▶ Excerpt provided:
──────
T.R | Title | User | Personal Name | Date | Lines |
---|
659.1 | | MSE1::PCOTE | Rebuilt NT: 163, Rebuilt VMS:1 | Thu Feb 27 1997 10:42 | 15 |
|
> Is that true ? Why the recommendations of use 2 network cards at the
> 2 Servers of the cluster ?
The network is the interconnect for the cluster 'heartbeat'. If
you rely only on one network connection and that happens to
fail then anarchy will prevail as the cluster software attempts
to decide who should take ownership of the shared disks. The 2nd
(private) network alleviates this.
Your point concerning a disk failover if the serving host incurs
a network failure is well taken. I don't understand why the cluster
software (or some value added sofware) could not discern this
situation. Just a simple matter of programming, right :-)
|
659.2 | Some points to discuss about net card failure... | MDR01::MONJE | MCS Madrid | Thu Feb 27 1997 17:12 | 57 |
| Mmmh...
Two points to discuss on that:
1/ Which difference is between a CPU fail (i.e. NT shutdown) and a
network card fail. In the two cases one server of the cluster is
down for the other one and the available server would be to detect the
failure a take ownership of all disks availables at the cluster ?
──────
Element lookup records:
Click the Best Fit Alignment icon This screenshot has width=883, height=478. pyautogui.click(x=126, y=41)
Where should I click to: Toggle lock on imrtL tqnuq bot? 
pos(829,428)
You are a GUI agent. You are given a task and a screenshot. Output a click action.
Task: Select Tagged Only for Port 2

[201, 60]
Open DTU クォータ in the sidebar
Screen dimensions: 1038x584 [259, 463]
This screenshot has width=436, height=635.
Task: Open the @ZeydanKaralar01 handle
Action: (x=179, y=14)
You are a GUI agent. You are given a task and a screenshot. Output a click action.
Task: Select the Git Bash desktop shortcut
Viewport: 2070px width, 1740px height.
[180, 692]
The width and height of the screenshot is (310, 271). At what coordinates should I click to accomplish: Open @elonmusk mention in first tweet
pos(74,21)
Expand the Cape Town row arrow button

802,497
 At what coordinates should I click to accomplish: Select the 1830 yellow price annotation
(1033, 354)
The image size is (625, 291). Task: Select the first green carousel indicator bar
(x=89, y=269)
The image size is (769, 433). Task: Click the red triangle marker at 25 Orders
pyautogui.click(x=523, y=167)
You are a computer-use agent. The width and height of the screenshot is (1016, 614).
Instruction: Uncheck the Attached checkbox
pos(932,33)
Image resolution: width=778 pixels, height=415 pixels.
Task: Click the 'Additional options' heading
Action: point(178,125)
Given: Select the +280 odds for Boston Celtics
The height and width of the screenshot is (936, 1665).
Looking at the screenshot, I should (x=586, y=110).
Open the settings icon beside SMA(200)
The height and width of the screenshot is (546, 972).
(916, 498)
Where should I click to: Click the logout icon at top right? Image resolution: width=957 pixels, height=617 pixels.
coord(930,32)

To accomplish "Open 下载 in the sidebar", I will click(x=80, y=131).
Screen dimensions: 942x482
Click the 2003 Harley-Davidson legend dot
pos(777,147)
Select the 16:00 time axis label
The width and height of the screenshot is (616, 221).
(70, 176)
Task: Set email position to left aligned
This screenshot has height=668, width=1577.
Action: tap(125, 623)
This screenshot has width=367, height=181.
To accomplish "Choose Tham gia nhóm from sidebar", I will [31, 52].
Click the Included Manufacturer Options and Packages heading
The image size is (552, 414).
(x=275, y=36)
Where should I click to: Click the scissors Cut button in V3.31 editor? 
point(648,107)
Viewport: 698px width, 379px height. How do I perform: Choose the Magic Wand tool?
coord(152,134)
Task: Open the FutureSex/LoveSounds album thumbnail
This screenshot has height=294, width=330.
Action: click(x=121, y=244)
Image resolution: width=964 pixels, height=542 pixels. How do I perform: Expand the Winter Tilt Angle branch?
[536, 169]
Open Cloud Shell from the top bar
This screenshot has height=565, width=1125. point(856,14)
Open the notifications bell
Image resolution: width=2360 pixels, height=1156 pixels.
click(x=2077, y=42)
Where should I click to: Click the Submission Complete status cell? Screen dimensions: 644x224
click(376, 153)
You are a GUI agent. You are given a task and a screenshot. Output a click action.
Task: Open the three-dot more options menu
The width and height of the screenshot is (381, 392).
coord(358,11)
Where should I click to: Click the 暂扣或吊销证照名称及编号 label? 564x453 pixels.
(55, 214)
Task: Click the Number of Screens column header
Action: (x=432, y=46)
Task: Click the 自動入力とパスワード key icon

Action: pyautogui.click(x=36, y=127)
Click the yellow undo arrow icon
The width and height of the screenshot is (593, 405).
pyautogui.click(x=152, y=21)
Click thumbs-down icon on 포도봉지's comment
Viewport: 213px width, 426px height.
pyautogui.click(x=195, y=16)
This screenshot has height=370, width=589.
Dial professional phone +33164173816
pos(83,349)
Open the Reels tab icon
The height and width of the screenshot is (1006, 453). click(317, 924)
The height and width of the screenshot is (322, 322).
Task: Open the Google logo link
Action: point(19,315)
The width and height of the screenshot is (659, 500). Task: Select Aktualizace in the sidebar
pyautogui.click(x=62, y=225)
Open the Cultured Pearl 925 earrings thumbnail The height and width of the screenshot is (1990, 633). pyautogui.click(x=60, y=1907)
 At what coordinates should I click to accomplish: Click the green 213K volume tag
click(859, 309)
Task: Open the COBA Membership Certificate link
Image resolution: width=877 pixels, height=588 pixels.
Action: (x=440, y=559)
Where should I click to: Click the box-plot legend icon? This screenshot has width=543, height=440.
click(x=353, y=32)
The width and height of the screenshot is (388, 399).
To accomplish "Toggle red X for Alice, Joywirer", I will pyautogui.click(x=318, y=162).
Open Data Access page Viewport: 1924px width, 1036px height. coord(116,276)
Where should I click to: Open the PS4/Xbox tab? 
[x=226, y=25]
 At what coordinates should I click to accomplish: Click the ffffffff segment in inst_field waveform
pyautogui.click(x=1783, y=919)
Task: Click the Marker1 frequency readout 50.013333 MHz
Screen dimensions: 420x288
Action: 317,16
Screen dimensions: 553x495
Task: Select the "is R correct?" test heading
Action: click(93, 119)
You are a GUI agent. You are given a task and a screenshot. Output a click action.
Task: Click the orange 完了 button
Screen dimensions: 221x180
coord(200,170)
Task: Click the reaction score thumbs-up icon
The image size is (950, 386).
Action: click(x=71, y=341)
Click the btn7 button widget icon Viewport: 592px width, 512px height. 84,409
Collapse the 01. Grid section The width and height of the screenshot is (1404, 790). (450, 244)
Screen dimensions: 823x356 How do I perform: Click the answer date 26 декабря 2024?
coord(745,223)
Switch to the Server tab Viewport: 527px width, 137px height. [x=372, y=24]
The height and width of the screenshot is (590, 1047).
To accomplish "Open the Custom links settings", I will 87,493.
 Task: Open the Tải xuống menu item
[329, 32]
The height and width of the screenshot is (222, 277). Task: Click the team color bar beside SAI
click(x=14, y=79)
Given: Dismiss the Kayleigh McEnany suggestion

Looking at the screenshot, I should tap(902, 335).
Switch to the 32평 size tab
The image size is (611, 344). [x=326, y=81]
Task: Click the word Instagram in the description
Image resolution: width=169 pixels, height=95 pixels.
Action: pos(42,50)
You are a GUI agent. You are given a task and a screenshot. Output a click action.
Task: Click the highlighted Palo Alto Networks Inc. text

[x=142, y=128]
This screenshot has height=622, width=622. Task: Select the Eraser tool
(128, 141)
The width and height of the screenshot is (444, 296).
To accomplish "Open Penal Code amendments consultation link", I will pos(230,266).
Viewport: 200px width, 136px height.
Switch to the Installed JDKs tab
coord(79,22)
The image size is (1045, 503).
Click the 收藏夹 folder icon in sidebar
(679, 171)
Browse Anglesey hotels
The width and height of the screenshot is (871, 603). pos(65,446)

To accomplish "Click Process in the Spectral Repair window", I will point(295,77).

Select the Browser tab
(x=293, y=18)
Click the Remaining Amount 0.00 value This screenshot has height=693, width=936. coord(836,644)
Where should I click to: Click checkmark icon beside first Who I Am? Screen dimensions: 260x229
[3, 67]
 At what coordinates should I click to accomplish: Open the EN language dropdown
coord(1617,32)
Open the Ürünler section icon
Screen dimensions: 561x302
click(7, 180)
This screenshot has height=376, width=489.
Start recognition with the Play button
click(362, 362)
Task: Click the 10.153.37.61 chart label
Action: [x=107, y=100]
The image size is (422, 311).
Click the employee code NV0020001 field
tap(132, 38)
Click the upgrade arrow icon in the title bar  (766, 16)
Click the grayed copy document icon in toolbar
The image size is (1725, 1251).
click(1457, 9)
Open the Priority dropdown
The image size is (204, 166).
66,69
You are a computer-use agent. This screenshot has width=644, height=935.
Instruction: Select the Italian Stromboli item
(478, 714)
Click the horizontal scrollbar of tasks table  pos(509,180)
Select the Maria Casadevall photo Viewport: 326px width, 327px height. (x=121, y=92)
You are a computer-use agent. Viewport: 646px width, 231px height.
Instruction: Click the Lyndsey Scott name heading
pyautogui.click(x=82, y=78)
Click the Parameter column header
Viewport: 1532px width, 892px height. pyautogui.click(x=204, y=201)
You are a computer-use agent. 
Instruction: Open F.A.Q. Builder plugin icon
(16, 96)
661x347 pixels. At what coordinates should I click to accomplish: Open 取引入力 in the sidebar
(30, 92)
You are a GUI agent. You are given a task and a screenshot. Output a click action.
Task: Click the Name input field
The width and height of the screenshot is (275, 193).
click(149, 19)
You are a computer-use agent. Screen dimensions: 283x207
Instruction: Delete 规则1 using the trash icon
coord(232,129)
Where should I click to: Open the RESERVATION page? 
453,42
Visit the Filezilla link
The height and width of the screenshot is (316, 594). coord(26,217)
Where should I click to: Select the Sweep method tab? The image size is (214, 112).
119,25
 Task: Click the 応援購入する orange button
──────
▶ Written tasks:
1/ Decide whether each statement below agrees with the cluster forum thread, answering yes or no and quoting the words that decide it: (a) The second network is described as private. (b) The first reply states that the cluster software can clearly detect a network failure on the serving host. (c) The second post raises three points for discussion.
2/ Name every column heading in the header row of the cluster forum thread.
3/ Extend the cluster forum thread, picking up right after its last line.

▶ Answers to each task:
1/
(a) Yes: "The 2nd (private) network alleviates this."
(b) No: "I don't understand why the cluster software (or some value added sofware) could not discern this situation."
(c) No: "Two points to discuss on that:"

2/ T.R, Title, User, Personal Name, Date, Lines

3/
I think there is a different behaviour in those two cases. Maybe the
way how the two servers interchange cluster protocol information
between them?
2/ Today I have be able to simulated a network card failure in a
NT cluster (thanks to my colleges) with Digital Clusters for
NT beta 1.1 SW.
I disconnected the network card from the LAN at one of the cluster
servers!
Around 1 min. 30 sg. after failure the server disconneted from LAN
notifies the other server is down. At 2 minutes after failure the second
server (connected to the LAN), identifies the first server is down but
doesn't take any failover disk action.
I've tried a manual failover but doesn't work at the first time. After
some operations I have identify a workaround to get the manual failover
when one server has a network card failure (don't know if the problem
is dueto I've used the beta v1.1 of cluster software):
a. At server where network card fails, do a manual failover
operation from "manual failover" at Cluster administrator tool.
The operation gives an error message of network communication
not available and can't do the operation.
b. At second server, connected to the LAN, do a "online disk"
operation from "disk failover" menu option at Cluster
administrator tool. Server takes control of all cluster disks
availables.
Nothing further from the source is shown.